**Work instruction:**
Write out again, word for word, the lines below from the line that holds "This screenshot has height=616, width=844." through the line that holds "Open the Format dropdown", omitting pictures.

**Supplied data:**

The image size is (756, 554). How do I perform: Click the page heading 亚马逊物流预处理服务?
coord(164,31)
---
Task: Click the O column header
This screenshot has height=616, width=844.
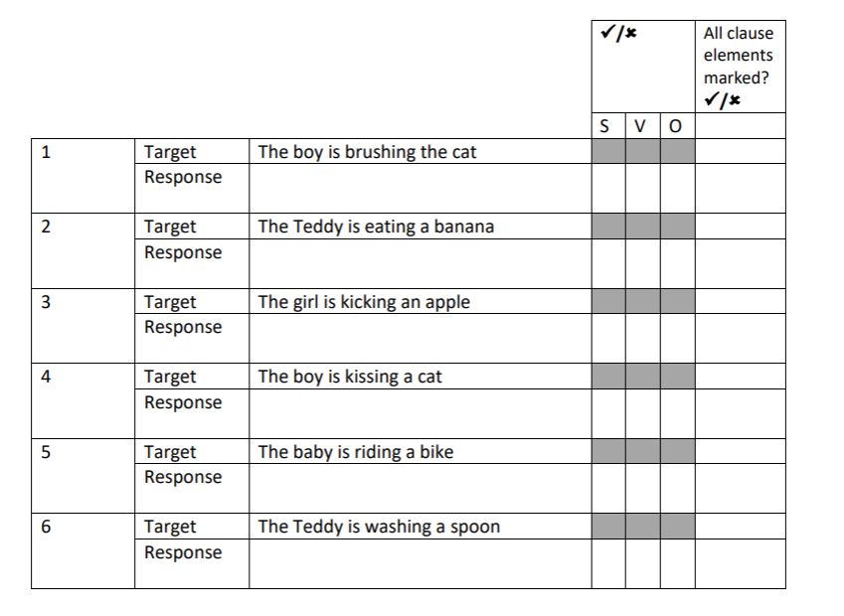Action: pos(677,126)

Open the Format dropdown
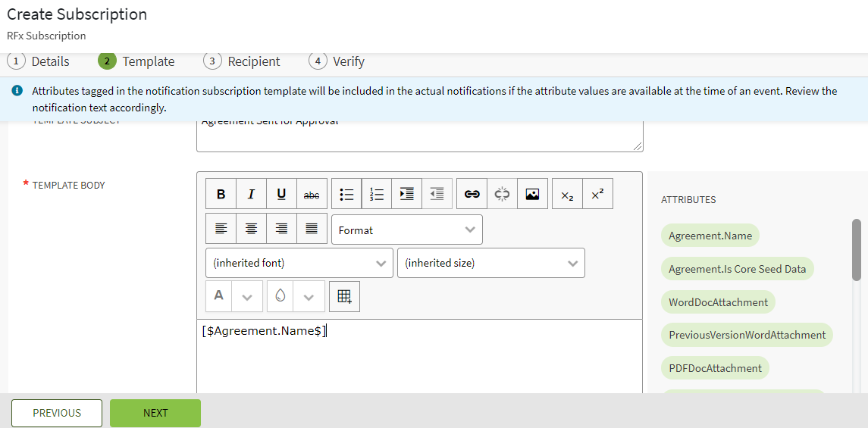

**Solution to the problem:**
This screenshot has height=616, width=844.
Action: pos(677,126)

Open the Format dropdown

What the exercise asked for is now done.